# Listed entries
_ _ _ _ _
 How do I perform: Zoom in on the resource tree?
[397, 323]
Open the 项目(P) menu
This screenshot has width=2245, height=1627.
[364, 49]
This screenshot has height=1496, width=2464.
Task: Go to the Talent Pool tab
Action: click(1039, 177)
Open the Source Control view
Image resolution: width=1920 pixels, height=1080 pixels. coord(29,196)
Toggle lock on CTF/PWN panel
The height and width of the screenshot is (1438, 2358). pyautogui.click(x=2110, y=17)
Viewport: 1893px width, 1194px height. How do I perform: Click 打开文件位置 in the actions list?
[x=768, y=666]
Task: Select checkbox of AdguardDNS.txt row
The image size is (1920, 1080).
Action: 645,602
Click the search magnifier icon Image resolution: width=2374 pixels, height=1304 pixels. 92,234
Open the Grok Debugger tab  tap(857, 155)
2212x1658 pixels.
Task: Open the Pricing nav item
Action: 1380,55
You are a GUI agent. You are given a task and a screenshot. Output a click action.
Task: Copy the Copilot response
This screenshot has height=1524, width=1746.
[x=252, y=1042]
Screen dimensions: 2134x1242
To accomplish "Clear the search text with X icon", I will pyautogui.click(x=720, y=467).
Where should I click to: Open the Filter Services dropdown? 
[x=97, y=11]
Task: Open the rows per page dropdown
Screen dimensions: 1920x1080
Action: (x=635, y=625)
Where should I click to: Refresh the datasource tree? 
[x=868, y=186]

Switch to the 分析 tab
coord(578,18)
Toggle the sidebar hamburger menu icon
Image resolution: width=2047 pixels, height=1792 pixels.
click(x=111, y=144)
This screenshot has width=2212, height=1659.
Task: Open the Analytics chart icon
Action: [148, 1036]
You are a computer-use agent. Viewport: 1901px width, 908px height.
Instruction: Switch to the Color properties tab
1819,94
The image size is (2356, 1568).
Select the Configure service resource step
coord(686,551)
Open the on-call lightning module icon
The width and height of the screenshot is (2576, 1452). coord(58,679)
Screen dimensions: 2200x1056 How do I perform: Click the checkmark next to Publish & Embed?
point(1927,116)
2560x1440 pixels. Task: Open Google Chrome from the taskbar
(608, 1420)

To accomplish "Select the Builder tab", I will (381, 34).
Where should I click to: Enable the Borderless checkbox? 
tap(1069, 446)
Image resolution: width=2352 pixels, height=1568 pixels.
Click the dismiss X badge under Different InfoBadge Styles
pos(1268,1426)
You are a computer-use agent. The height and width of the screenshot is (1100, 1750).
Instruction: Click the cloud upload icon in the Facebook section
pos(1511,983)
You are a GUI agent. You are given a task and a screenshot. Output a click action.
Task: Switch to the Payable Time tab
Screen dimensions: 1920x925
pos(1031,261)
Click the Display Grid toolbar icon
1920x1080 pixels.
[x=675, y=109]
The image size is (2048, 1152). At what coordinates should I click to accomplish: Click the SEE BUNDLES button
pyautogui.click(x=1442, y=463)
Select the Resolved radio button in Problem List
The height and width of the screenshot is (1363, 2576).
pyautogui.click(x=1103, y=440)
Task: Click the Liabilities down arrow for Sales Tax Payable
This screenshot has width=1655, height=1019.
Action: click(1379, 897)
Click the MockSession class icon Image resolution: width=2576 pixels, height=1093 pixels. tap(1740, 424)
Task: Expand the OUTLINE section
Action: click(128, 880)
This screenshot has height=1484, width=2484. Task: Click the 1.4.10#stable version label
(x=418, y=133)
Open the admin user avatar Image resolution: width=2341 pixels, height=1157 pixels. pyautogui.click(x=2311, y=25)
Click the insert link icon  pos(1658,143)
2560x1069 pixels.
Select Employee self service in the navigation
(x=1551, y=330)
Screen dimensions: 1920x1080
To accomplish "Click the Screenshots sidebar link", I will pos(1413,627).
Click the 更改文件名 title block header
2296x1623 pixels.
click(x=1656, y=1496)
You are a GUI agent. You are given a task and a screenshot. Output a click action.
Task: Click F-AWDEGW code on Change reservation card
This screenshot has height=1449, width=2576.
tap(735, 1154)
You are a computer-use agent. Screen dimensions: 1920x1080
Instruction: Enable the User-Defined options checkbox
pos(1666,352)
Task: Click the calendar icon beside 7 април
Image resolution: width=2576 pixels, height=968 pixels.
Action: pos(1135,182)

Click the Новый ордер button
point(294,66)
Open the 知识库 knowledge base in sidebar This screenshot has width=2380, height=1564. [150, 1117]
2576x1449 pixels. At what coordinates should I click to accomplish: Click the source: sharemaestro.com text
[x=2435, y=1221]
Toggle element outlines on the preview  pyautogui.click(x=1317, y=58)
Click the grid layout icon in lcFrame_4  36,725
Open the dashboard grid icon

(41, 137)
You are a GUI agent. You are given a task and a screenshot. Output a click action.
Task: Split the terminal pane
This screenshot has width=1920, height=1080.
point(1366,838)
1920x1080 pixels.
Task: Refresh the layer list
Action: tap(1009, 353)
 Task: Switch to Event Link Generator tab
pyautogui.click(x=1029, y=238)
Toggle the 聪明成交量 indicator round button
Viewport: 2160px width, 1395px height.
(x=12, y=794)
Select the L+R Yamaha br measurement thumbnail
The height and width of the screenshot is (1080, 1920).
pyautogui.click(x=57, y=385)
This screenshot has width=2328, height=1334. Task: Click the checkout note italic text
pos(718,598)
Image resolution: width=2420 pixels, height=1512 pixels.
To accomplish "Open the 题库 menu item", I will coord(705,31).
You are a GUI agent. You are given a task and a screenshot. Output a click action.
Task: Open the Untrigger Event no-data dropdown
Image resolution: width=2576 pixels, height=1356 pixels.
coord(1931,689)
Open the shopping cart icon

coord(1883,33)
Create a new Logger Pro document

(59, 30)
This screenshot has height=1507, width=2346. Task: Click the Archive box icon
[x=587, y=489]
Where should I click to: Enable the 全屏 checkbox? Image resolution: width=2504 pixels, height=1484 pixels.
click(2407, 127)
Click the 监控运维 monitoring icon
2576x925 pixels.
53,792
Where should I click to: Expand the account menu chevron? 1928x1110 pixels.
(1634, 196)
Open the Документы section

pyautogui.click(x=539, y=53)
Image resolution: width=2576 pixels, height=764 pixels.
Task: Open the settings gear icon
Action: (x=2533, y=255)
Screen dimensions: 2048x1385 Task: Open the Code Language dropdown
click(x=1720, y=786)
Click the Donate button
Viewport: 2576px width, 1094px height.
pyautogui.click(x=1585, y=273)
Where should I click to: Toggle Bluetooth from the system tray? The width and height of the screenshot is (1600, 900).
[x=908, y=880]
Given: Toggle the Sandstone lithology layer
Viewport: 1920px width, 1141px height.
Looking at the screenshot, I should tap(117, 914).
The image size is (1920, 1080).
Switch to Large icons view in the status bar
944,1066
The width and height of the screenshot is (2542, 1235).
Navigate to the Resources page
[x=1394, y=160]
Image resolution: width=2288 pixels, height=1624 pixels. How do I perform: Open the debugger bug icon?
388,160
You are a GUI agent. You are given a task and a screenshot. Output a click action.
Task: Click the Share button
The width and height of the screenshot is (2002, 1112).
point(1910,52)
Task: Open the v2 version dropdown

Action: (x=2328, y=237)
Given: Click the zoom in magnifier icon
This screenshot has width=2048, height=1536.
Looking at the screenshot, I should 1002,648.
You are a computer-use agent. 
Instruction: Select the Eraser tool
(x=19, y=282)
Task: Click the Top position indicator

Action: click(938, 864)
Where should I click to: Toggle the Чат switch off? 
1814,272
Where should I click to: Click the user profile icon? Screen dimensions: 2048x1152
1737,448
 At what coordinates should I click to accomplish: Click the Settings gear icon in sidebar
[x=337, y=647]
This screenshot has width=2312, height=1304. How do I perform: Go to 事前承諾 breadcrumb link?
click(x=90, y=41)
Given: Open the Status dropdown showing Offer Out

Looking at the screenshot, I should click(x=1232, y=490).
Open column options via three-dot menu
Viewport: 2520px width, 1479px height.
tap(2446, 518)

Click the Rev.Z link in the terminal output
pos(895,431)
_ _ _ _ _
# Directions
Within the material above, output exactly the lines from the one with "Screen dimensions: 1920x925" through the one with "Task: Split the terminal pane", end lines included, and nothing besides.

# Task output
Screen dimensions: 1920x925
pos(1031,261)
Click the Display Grid toolbar icon
1920x1080 pixels.
[x=675, y=109]
The image size is (2048, 1152). At what coordinates should I click to accomplish: Click the SEE BUNDLES button
pyautogui.click(x=1442, y=463)
Select the Resolved radio button in Problem List
The height and width of the screenshot is (1363, 2576).
pyautogui.click(x=1103, y=440)
Task: Click the Liabilities down arrow for Sales Tax Payable
This screenshot has width=1655, height=1019.
Action: click(1379, 897)
Click the MockSession class icon Image resolution: width=2576 pixels, height=1093 pixels. tap(1740, 424)
Task: Expand the OUTLINE section
Action: click(128, 880)
This screenshot has height=1484, width=2484. Task: Click the 1.4.10#stable version label
(x=418, y=133)
Open the admin user avatar Image resolution: width=2341 pixels, height=1157 pixels. pyautogui.click(x=2311, y=25)
Click the insert link icon  pos(1658,143)
2560x1069 pixels.
Select Employee self service in the navigation
(x=1551, y=330)
Screen dimensions: 1920x1080
To accomplish "Click the Screenshots sidebar link", I will pos(1413,627).
Click the 更改文件名 title block header
2296x1623 pixels.
click(x=1656, y=1496)
You are a GUI agent. You are given a task and a screenshot. Output a click action.
Task: Click F-AWDEGW code on Change reservation card
This screenshot has height=1449, width=2576.
tap(735, 1154)
You are a computer-use agent. Screen dimensions: 1920x1080
Instruction: Enable the User-Defined options checkbox
pos(1666,352)
Task: Click the calendar icon beside 7 април
Image resolution: width=2576 pixels, height=968 pixels.
Action: pos(1135,182)

Click the Новый ордер button
point(294,66)
Open the 知识库 knowledge base in sidebar This screenshot has width=2380, height=1564. [150, 1117]
2576x1449 pixels. At what coordinates should I click to accomplish: Click the source: sharemaestro.com text
[x=2435, y=1221]
Toggle element outlines on the preview  pyautogui.click(x=1317, y=58)
Click the grid layout icon in lcFrame_4  36,725
Open the dashboard grid icon

(41, 137)
You are a GUI agent. You are given a task and a screenshot. Output a click action.
Task: Split the terminal pane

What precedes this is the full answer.